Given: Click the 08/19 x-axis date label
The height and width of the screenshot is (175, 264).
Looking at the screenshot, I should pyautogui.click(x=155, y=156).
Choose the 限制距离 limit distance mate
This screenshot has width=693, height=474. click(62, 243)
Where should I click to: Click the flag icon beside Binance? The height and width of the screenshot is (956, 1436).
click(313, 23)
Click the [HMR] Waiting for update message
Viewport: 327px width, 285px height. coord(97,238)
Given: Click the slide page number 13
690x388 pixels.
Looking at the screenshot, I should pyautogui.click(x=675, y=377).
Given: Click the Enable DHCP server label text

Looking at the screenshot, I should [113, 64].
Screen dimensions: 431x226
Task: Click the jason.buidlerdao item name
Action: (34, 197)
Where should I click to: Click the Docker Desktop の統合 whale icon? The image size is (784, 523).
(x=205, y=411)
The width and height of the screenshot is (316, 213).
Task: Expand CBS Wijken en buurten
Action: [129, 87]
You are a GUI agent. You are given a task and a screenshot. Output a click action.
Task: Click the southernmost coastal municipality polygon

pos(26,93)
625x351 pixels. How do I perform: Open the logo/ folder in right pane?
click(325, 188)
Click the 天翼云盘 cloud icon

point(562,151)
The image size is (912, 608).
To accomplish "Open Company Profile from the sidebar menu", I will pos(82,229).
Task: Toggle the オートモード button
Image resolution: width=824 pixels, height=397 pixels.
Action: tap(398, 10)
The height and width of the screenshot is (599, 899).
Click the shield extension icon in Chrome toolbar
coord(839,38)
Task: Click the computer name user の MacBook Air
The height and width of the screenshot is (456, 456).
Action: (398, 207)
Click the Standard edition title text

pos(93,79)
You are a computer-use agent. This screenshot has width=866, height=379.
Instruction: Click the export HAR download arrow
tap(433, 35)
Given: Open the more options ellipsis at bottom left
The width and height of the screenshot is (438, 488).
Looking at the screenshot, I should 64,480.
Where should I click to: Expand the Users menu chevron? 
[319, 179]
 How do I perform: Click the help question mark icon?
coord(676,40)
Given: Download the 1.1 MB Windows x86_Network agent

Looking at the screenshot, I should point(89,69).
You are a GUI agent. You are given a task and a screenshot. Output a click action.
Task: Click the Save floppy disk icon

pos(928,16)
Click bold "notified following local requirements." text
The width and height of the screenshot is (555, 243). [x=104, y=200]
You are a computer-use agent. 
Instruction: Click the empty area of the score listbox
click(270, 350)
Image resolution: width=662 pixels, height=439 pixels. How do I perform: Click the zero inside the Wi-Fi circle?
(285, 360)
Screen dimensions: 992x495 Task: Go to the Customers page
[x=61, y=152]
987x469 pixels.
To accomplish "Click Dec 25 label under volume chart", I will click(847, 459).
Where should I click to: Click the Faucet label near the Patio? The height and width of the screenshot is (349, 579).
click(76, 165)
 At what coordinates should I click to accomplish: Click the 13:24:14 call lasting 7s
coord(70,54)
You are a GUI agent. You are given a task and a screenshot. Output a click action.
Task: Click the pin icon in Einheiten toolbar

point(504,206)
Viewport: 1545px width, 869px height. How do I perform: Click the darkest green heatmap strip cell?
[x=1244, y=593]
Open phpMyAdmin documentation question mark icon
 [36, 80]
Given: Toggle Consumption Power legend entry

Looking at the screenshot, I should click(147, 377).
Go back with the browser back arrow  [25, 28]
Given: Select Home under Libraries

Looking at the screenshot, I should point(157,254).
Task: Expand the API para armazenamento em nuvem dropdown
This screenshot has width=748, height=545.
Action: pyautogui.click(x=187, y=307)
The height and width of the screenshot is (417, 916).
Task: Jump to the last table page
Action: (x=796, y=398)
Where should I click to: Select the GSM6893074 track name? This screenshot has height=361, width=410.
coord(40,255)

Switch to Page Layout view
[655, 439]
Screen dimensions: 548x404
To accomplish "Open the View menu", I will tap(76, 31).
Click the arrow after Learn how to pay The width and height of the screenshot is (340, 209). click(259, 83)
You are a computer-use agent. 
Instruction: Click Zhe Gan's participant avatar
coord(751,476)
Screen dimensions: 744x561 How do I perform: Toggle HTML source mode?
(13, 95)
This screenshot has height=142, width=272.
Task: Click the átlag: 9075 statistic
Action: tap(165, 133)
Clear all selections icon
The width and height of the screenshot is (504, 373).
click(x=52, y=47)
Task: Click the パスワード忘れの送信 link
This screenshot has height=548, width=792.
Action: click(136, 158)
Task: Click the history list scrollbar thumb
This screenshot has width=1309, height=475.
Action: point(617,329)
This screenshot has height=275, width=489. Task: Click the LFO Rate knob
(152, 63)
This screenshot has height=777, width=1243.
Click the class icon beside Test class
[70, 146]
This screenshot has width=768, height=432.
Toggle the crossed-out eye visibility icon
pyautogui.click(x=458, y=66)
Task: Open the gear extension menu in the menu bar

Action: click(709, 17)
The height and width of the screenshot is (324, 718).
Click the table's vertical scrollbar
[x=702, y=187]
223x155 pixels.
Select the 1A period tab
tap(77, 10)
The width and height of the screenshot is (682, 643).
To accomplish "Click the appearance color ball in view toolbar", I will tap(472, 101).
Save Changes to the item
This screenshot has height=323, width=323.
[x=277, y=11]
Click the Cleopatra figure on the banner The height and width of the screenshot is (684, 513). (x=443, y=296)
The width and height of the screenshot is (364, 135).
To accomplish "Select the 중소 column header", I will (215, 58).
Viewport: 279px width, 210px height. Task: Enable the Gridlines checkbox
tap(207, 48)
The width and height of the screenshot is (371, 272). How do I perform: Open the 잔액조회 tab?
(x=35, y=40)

# Problem to work on
Pick out every line in the records above that contains the word "Instruction", and copy each one out.

# Written answer
Instruction: Click the export HAR download arrow
Instruction: Click the empty area of the score listbox
Instruction: Click Zhe Gan's participant avatar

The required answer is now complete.